What the exercise asks:
Below this line is the material. Write out only its lines from the one containing "You are a computer-use" through the one containing "Instruction: Expand the 会计期间 2023-1 dropdown", both kept, exactly.

Input records:
---------------

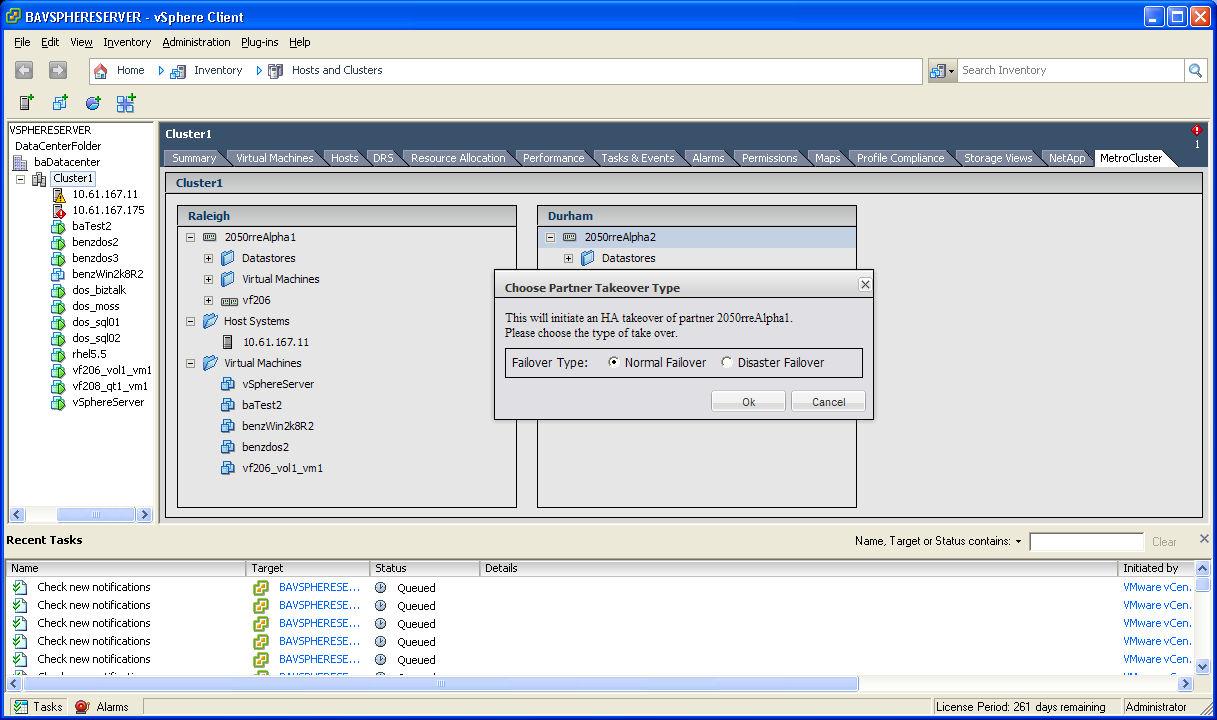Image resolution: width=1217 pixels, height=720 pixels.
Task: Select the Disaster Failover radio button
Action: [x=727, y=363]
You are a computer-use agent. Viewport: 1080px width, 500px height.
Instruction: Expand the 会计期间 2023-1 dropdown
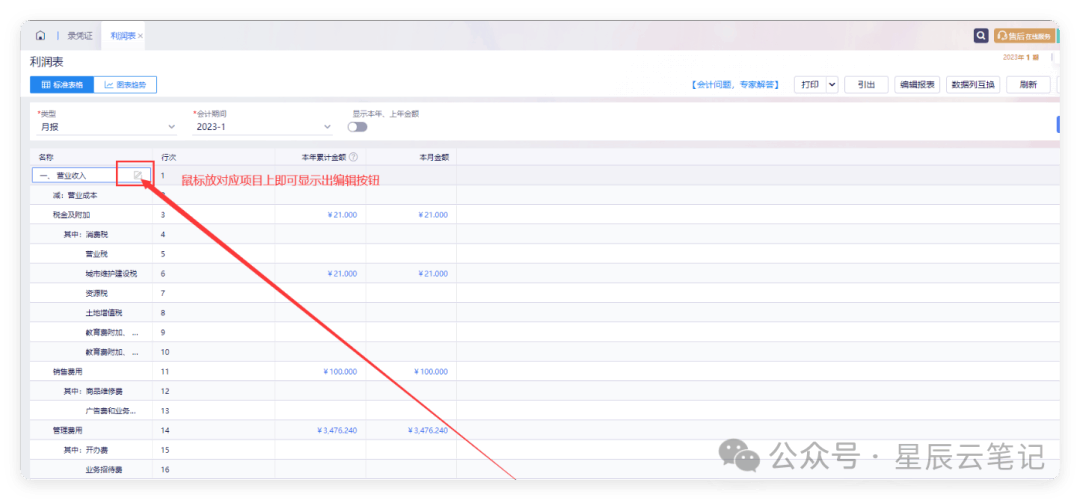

---------------

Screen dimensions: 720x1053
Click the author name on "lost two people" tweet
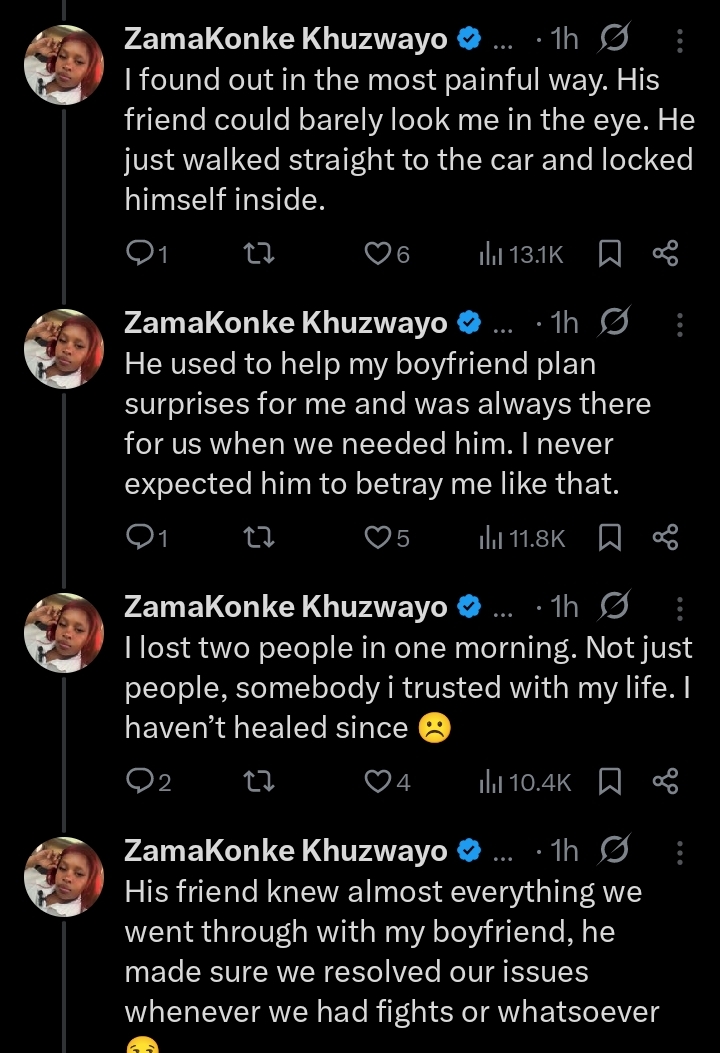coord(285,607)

---------------

Exercise solution:
You are a computer-use agent. Viewport: 1080px width, 500px height.
Instruction: Expand the 会计期间 2023-1 dropdown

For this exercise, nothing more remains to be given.